ARM’s Big.little approach to mixing high- and low-end cores has largely been a flop with OEMs. Marketing is calling for eight cores in high-end products, adopting eight small cores because eight high-end cores bust thermal limits.
“Users won’t see big performance benefits because there’s not a lot of software that uses four let alone eight cores and the lower-end cores have lower single-thread performance, but the numbers look good on benchmarks,” Gwennap said.
At the low end, single-core chips have nearly disappeared. Dual-core versions are fading as the industry moves to shipping processors with four cores on average in 2015, he estimated.
Heterogeneous SoCs using a mix of different cores are gaining traction. An emerging class of vision processing units likely will be the next big thing, targeting apps such as augmented reality. They will provide 10- to 100-fold performance/watt improvements over CPUs and GPUs on such jobs for less than $5 per device, Gwennap projected.

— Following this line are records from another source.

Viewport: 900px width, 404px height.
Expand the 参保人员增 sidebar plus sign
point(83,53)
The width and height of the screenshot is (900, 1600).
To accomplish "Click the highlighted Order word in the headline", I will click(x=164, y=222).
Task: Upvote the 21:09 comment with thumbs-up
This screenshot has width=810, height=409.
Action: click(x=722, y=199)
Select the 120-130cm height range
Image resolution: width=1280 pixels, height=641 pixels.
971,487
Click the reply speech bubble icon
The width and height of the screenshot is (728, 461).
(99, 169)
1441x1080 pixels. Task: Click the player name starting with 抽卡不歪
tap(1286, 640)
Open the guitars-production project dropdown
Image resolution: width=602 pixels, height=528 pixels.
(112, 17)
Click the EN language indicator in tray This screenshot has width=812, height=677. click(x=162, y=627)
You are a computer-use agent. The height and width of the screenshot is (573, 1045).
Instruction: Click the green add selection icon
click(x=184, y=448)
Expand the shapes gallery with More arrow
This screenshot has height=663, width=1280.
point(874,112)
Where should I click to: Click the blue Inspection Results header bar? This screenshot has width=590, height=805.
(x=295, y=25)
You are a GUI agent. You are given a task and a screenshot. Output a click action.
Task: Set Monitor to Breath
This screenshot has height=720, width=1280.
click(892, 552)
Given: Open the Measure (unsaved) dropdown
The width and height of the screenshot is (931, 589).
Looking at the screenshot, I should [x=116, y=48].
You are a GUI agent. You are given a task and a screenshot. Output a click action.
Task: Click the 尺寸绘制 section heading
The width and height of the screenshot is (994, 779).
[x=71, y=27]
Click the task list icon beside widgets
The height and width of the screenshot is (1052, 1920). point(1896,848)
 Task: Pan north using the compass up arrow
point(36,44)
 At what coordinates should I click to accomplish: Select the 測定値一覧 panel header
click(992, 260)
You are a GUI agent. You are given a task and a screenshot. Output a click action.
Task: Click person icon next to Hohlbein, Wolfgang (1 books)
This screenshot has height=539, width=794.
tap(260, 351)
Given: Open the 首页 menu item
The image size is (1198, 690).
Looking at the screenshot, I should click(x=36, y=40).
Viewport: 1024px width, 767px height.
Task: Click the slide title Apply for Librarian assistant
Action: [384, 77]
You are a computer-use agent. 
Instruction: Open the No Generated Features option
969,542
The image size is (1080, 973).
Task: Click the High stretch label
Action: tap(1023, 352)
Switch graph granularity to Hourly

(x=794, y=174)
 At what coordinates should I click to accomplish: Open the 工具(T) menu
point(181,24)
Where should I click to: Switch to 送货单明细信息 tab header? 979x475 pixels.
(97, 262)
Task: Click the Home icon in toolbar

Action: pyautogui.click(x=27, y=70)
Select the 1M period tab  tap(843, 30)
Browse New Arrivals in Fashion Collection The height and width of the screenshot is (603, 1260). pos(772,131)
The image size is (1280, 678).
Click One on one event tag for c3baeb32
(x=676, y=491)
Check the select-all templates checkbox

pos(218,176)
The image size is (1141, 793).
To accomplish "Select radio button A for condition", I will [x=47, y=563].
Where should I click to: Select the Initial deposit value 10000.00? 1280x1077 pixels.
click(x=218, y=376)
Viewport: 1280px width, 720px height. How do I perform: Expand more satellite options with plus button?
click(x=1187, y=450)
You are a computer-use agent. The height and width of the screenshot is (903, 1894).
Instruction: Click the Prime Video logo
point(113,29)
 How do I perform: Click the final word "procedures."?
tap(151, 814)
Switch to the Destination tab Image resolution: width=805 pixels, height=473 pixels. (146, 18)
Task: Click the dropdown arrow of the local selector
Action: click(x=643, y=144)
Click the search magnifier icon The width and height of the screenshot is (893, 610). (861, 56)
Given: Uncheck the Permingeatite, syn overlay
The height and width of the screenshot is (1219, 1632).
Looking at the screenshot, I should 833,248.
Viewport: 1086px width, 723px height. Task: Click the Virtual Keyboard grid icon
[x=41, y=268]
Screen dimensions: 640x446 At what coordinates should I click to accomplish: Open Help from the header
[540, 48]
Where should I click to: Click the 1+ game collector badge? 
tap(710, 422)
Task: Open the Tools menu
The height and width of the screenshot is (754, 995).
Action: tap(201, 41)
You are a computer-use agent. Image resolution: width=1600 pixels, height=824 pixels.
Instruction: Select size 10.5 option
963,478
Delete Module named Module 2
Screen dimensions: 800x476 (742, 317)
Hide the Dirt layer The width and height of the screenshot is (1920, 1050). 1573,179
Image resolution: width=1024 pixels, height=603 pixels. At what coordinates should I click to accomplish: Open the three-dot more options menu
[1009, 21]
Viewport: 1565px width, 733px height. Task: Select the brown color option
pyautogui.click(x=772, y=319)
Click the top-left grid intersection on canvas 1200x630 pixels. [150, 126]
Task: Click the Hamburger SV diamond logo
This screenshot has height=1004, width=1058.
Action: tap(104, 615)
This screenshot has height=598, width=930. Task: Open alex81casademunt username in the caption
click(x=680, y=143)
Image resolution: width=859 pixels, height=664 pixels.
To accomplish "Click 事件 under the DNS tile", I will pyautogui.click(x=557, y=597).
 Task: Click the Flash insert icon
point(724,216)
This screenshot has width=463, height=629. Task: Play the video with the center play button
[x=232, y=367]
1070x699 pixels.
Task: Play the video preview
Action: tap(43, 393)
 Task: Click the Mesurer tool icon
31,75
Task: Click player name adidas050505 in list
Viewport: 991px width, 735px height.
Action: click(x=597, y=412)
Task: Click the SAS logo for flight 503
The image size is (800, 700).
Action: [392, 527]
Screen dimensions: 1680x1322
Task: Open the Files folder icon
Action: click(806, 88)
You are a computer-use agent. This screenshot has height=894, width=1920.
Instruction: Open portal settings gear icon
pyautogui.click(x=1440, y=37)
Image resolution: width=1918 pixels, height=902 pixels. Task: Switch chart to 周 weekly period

The mixed-core SoCs require a distributed set of cache coherency engines, opening a market for new chip-design tools, Gwennap said. To that end, Arteris announced at the event it is shipping FlexNOC Physical. It is an add on to its existing version 3.0 tool that gives designers information about physical placement of on-chip network elements, allowing them to be isolated and independently optimized.
Also at the event, startup NetSpeed formally announced Gemini, a competing tool it claims provides designers data on physical placement of cache coherent elements. Its approach provides greater flexibility, more opportunities for optimizations and shorter time to market, it said.
Not to be outdone, the other player in on-chip networks, Sonics, is expected to announce related enhancements to its tools next month.